# TEXT SECTION:
There are 27 to 29 scales in the lateral line (Table 5), 4.5 or 5.5 scales above the lateral line (Table 6), 3.5 to 5.5 scales below the lateral line (Table 7) and 12 scales around the least circumference of the caudal peduncle (Table 8). The scales are shown in Fig. 5.
The pharyngeal teeth count is 2.3.4-5.3.2, 2.3.4-5.3.1 or 3.3.4-4.3.3 ( Coad and Najafpour 1997). The pharyngeal bones available were too small for photography but are very similar to those of Carasobarbus kosswigi (Fig. 6).
Live specimens from Rūdkhāneh-ye Fahlīān are silvery with hyaline fins (Fig. 27). Live specimens from Rūdkhāneh-ye A‘lā are silvery with a slightly darker back, the scales have dark pigments on their hind margin; pectoral, ventral and anal fins have a yellow to orange hue, which is most obvious with fins folded back; dorsal and caudal fins are grey or hyaline ( Coad and Najafpour 1997). Ethanol-preserved specimens are yellowish brown with a somewhat darker back and juveniles have a dark spot on the sides of the caudal peduncle.
Carasobarbus sublimus differs from all congeners, except Carasobarbus kosswigi , by having a spatulate lower jaw with a median lobe on the lower lip vs. a crescent shaped lower jaw and a lower lip without median lobe. It differs from Carasobarbus kosswigi by having 27 to 29 scales in the lateral line vs. 32 to 38 and modally 12 scales around the least circumference of the caudal peduncle vs. 14 and by having a shorter and less ossified unbranched last dorsal-fin ray.
This species is known from Rūdkhāneh-ye A‘lā, Rūdkhāneh-ye Fahlīān and possibly Rūdkhāneh-ye Kashgān (see discussion) in south-western Iran (Fig. 7).
Habitats and biology.
Carasobarbus sublimus is adapted to streams with fast currents with water flowing over hard substrate ( Coad and Najafpour 1997). The biggest specimen known has a SL of 115 mm ( Coad and Najafpour 1997).
Little is known about the conservation status of Carasobarbus sublimus , but because this species is dependent on fast-flowing water, it is probably impacted by the construction of dams.

# STORED DATA:
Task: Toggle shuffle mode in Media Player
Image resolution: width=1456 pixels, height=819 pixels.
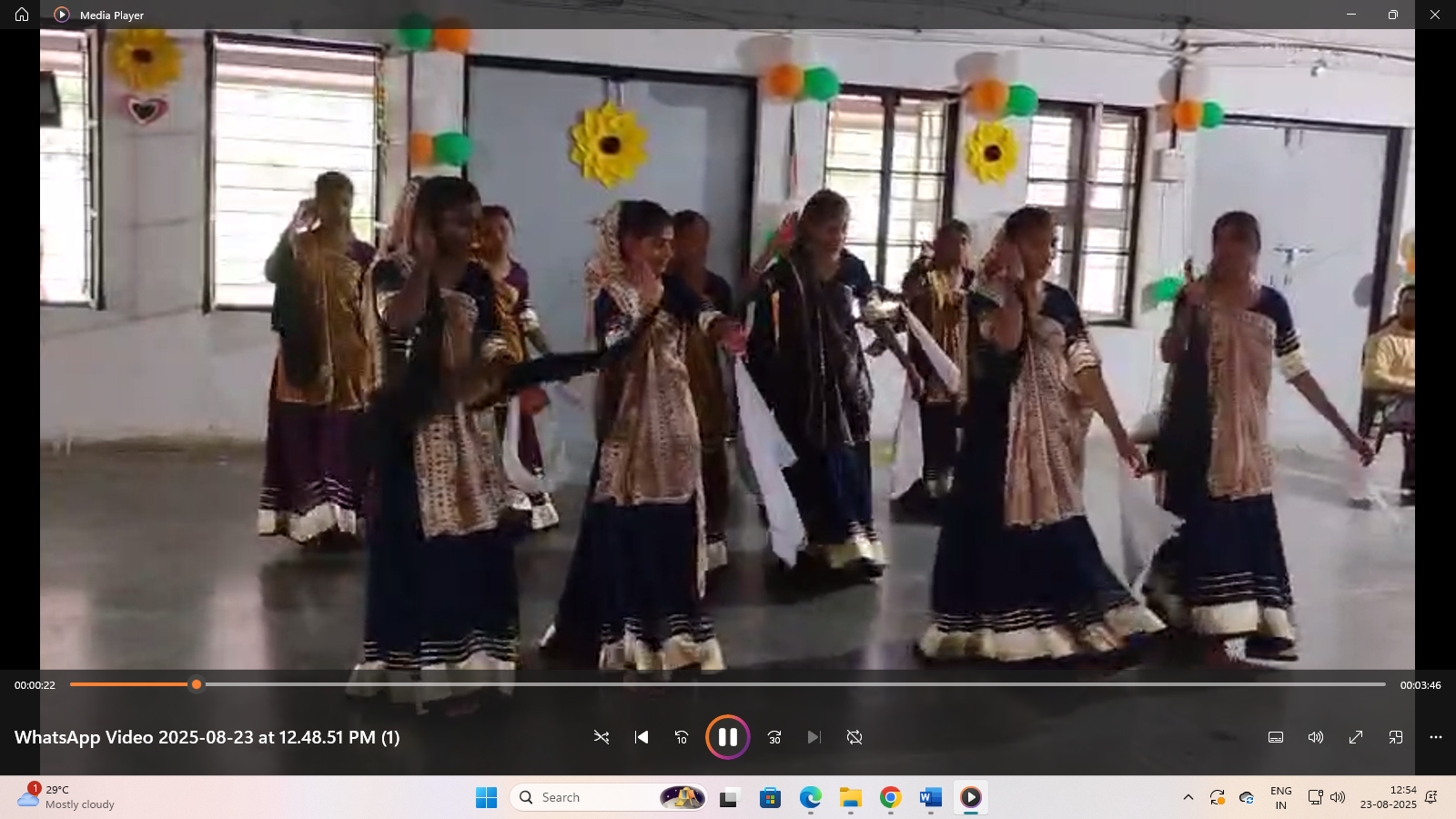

# TASK REQUIREMENTS:
**a.** In the text on Carasobarbus sublimus, translate this sentence into Spanish: "The pharyngeal bones available were too small for photography but are very similar to those of Carasobarbus kosswigi (Fig. 6)."
**b.** Continue the account of the fish Carasobarbus sublimus from its last sentence.

# YOUR RESPONSES:
**a.** Los huesos faríngeos disponibles eran demasiado pequeños para fotografiarlos, pero son muy similares a los de Carasobarbus kosswigi (Fig. 6).

**b.**
Carasobarbus sublimus was described in the genus Barbus and aligned with Carasobarbus apoensis , Carasobarbus canis , Carasobarbus chantrei , Carasobarbus exulatus , Carasobarbus kosswigi and Carasobarbus luteus in the original description ( Coad and Najafpour 1997). Coad recommends the use of the genus Kosswigobarbus for this species ( Coad 2011). It was transferred to Carasobarbus , based on morphological characters and close genetic relationship ( Borkenhagen et al. 2011).
Locality data for CMNFI 79-0277 is not beyond doubt, because this lot was mentioned as Carasobarbus kosswigi in the original description of Carasobarbus sublimus ( Coad and Najafpour 1997). According to morphometric and meristic characters (scales in lateral line, above lateral line and around the least circumference of the caudal peduncle; length of dorsal, pectoral, ventral and anal fin) this specimen is within the range of Carasobarbus sublimus and outside the range of Carasobarbus kosswigi . It might be an aberrant specimen or it might have been accidentally swaped with CMNFI 1995-0010 (a specimen of similar size from the same locality as the types of Carasobarbus sublimus ). We had no opportunity to examine CMNFI 1995-0010. Though we think it is unlikely that Carasobarbus kosswigi and Carasobarbus sublimus occur sympatrically, for the time being we consider it to be a possible record of Carasobarbus sublimus from the Rūdkhāneh-ye Kashgān.